10 Tuning Message-Driven Beans

The following sections provide tuning and best practice information for Message-Driven Beans (MDBs):

Use Transaction Batching

MDB transaction batching allows several JMS messages to be processed in one container managed transaction. Batching amortizes the cost of transactions over multiple messages and when used appropriately, can reduce or even eliminate the throughput difference between 2PC and 1PC processing. See "Transaction Batching of MDBs" in Oracle Fusion Middleware Programming Enterprise JavaBeans for Oracle WebLogic Server.

  • Using batching may require reducing the number of concurrent MDB instances. If too many MDB instances are available, messages may be processed in parallel rather than in a batch. See MDB Thread Management.

  • While batching generally increases throughput, it may also increase latency (the time it takes for an individual message to complete its MDB processing).

MDB Thread Management

Thread management for MDBs is described in terms of concurrency—the number of MDB instances that can be active at the same time.

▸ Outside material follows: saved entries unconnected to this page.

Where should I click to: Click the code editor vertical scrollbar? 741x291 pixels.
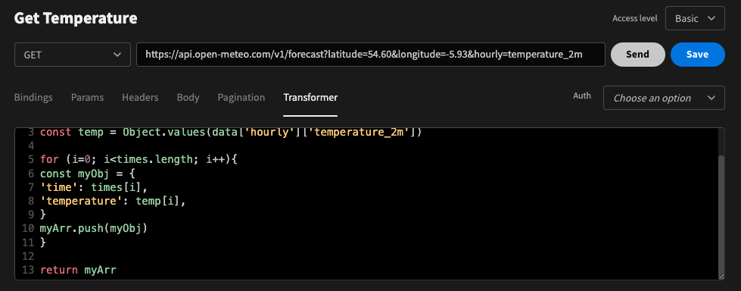pyautogui.click(x=721, y=214)
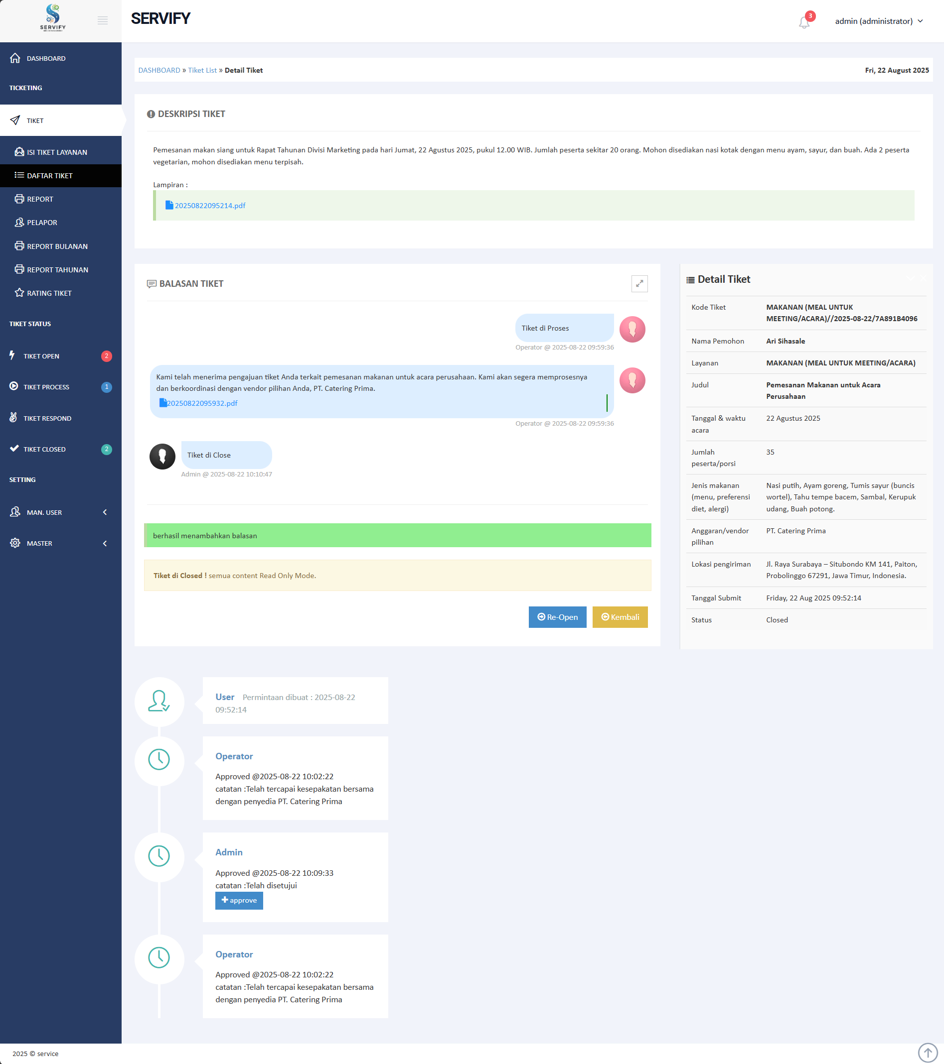944x1064 pixels.
Task: Download attachment 20250822095214.pdf
Action: click(x=209, y=206)
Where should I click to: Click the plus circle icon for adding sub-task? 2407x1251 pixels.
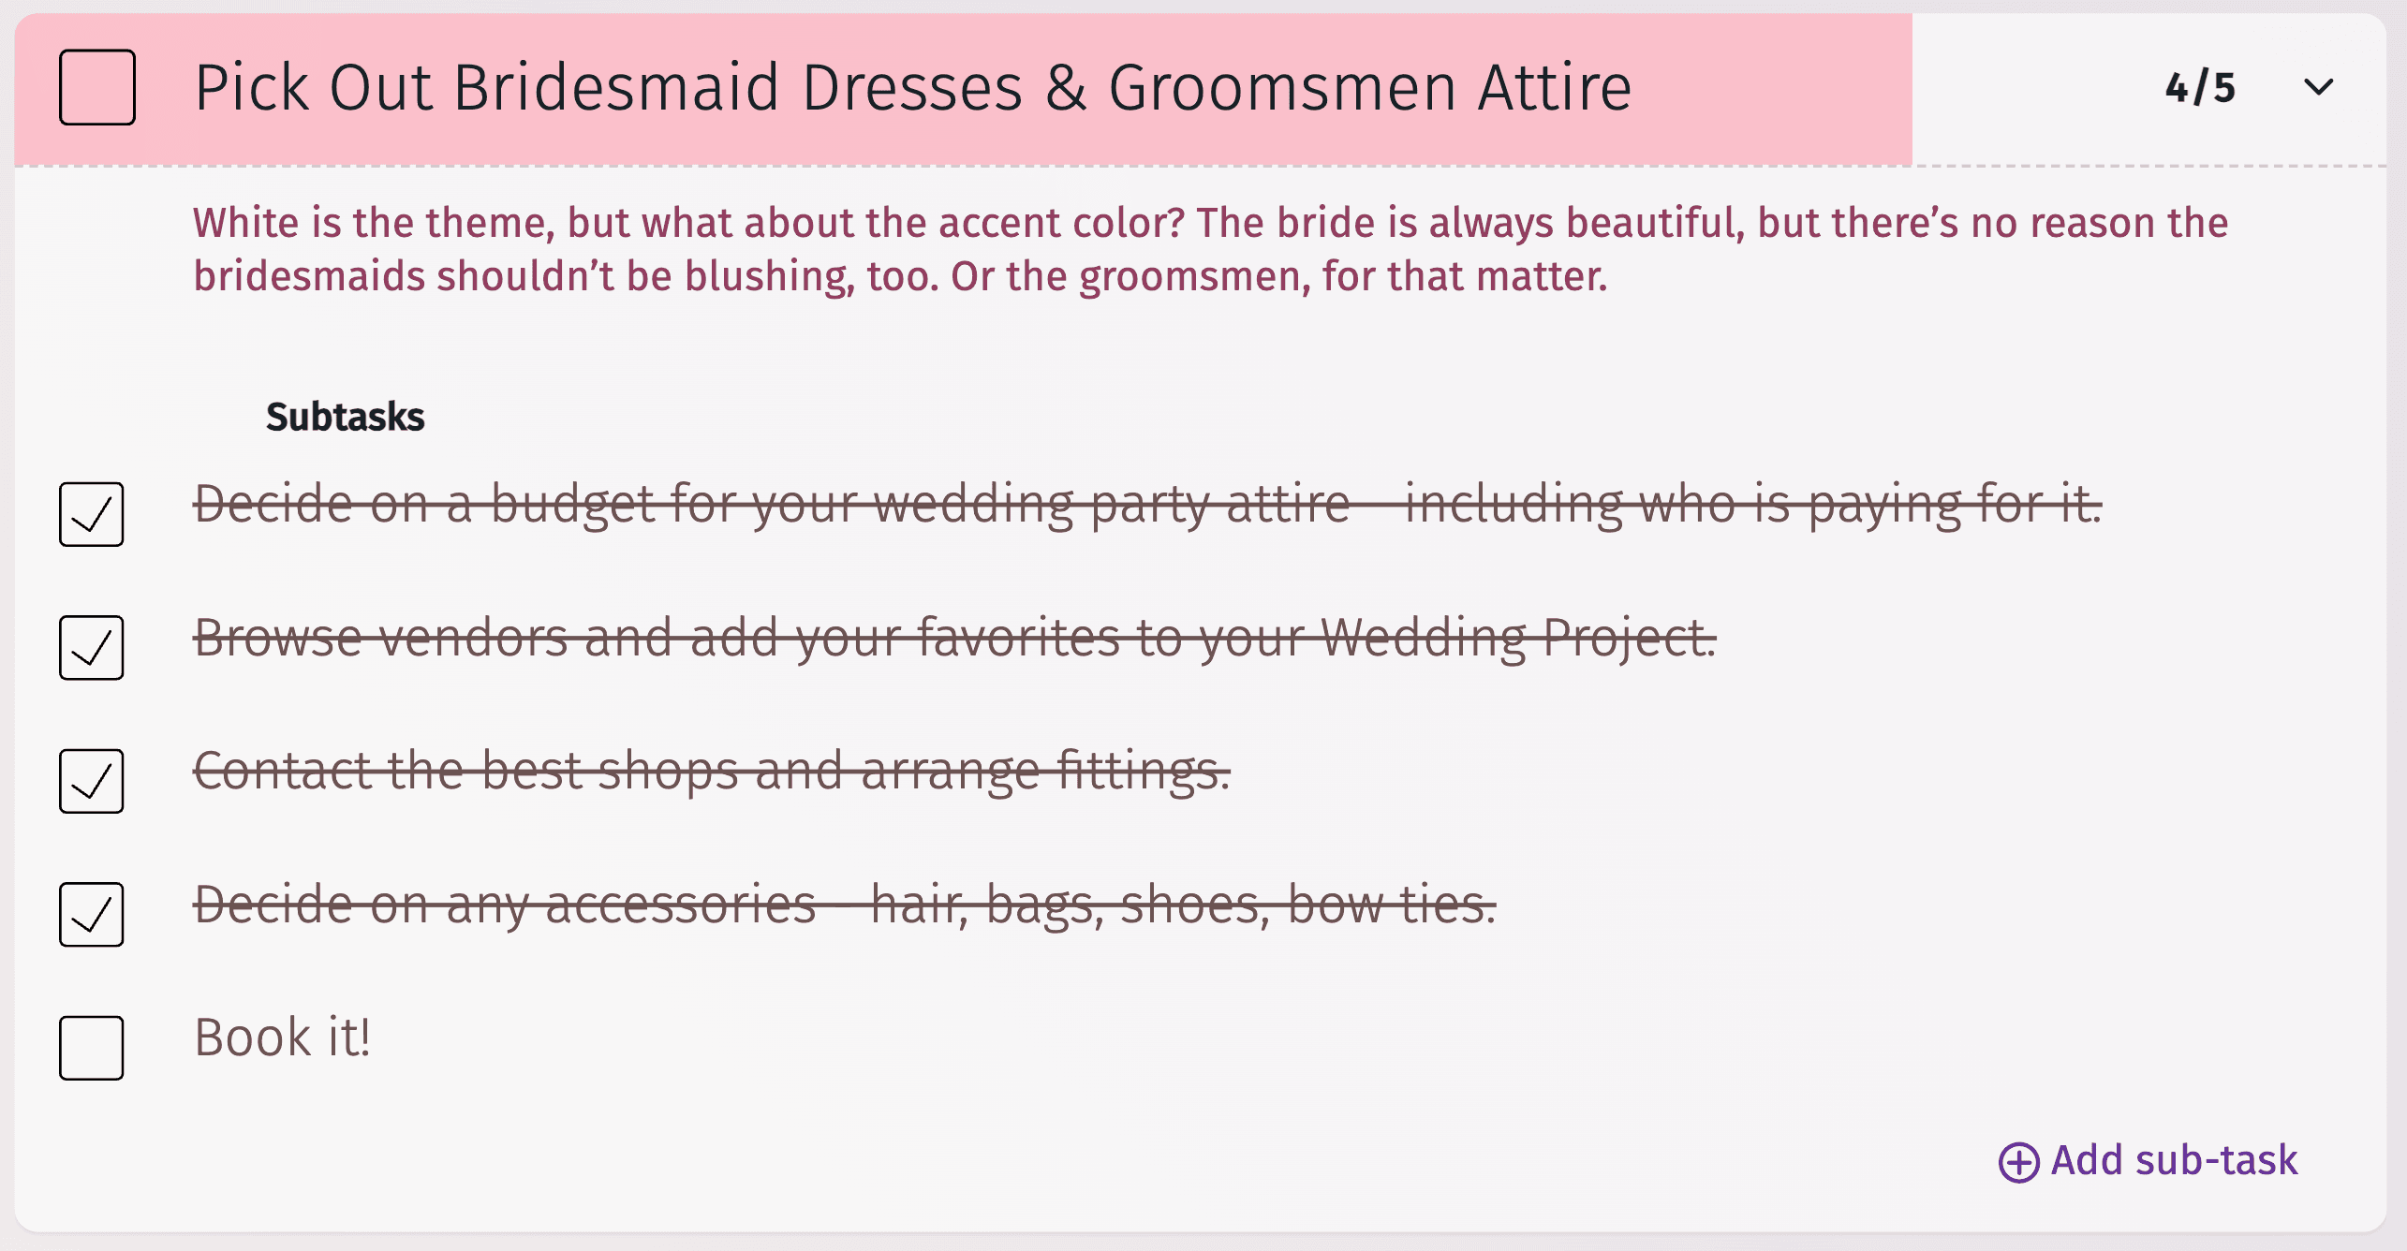(x=2018, y=1162)
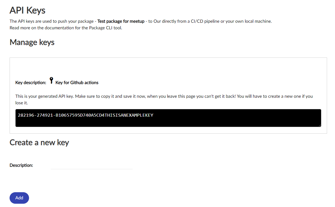This screenshot has width=335, height=207.
Task: Click the Create a new key heading
Action: pyautogui.click(x=39, y=142)
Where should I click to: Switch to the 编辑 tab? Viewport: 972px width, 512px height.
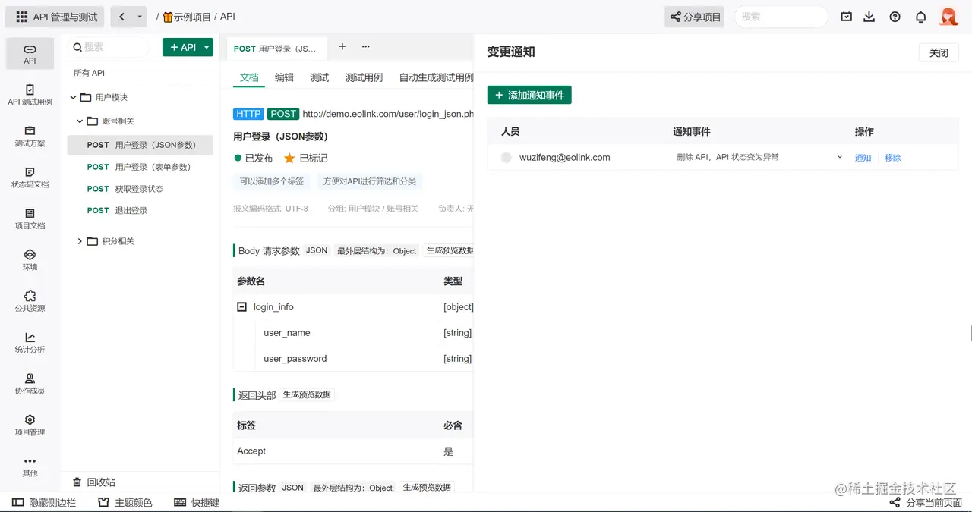284,77
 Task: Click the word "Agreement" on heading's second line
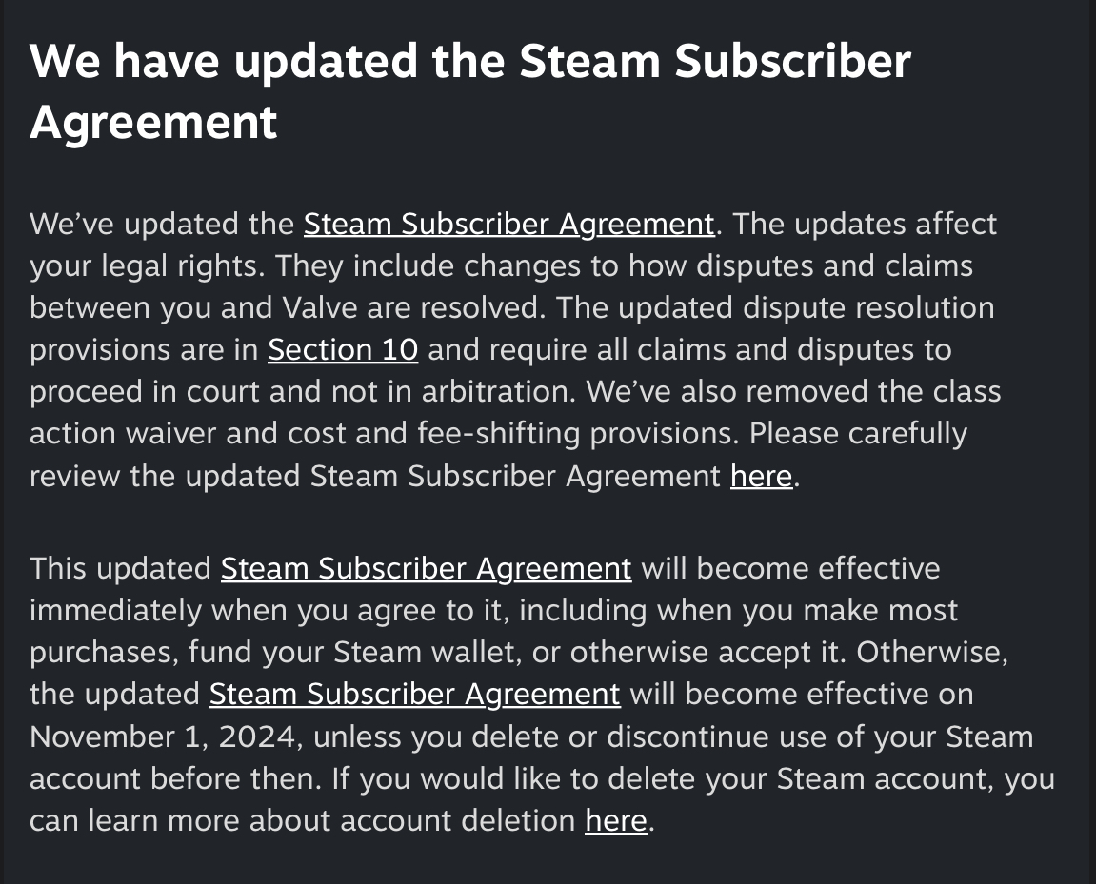153,122
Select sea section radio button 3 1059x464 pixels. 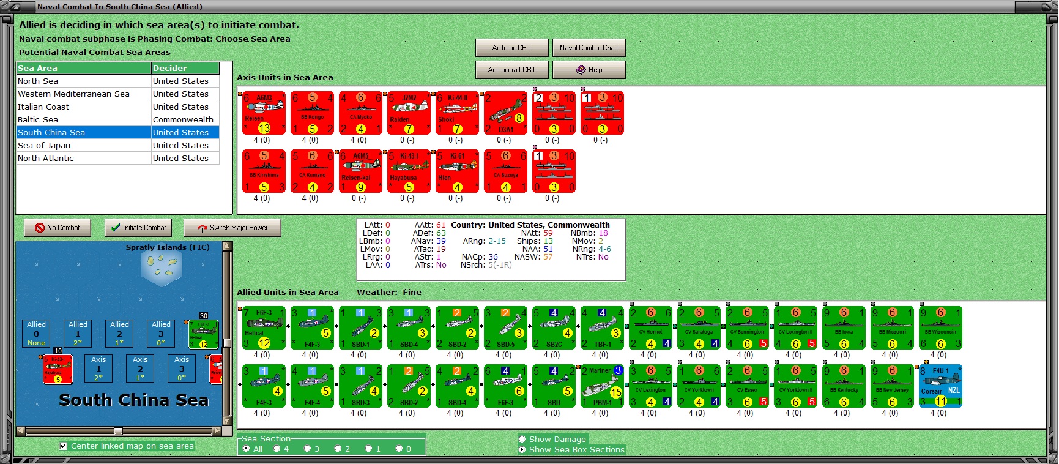[x=308, y=449]
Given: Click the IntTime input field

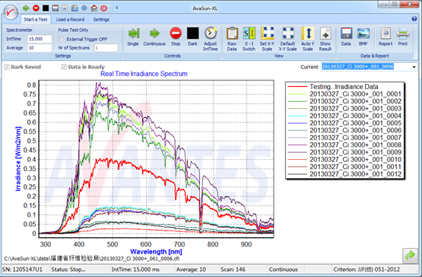Looking at the screenshot, I should tap(40, 39).
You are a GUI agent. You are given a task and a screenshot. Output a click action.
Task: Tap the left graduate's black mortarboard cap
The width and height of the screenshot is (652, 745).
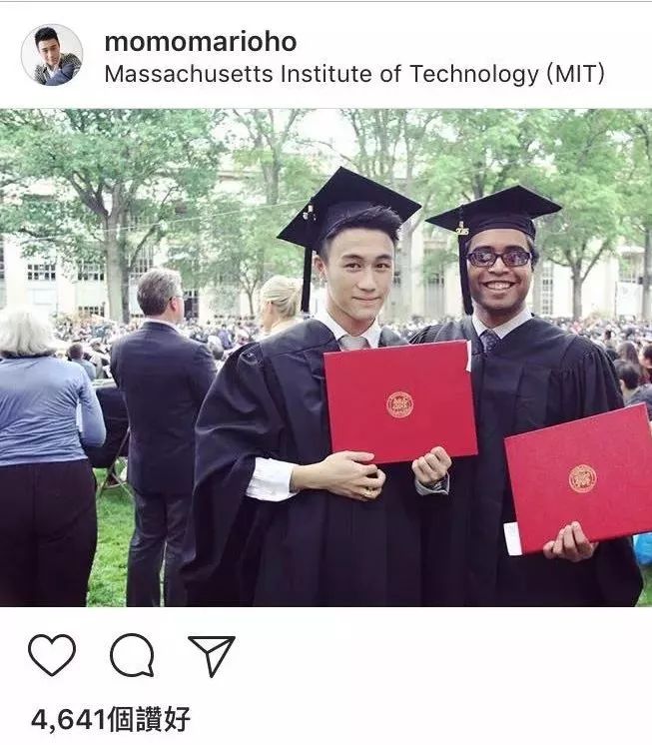tap(349, 207)
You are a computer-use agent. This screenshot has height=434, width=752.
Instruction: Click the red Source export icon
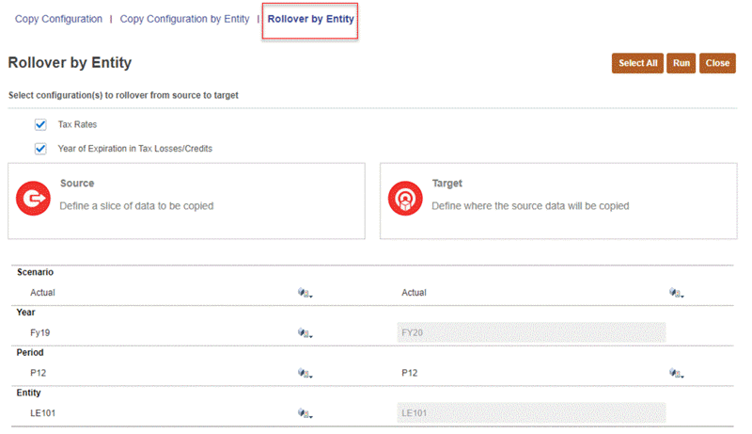point(33,199)
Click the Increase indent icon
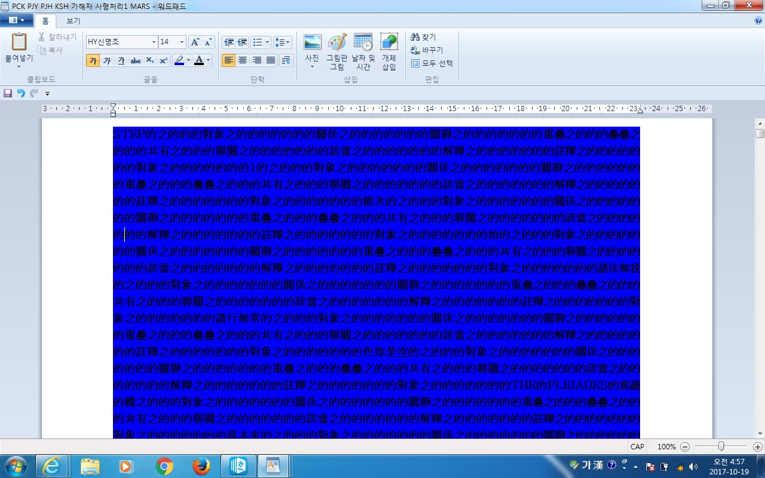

The following sections provide information on MDB concurrency:

Determining the Number of Concurrent MDBs

Table 10-1 provides information on how to determine the of concurrently running MDB instances for a server instance.

Table 10-1 Determining Concurrency for WebLogic Server MDBs

Type of work manager or execute queue Threads

Default work manager or unconstrained work manager

varies due to self-tuning, up to Min(max-beans-in-free-pool,16)

Default work manager with self-tuning disabled

Min(default-thread-pool-size/2+1, max-beans-in-free-pool)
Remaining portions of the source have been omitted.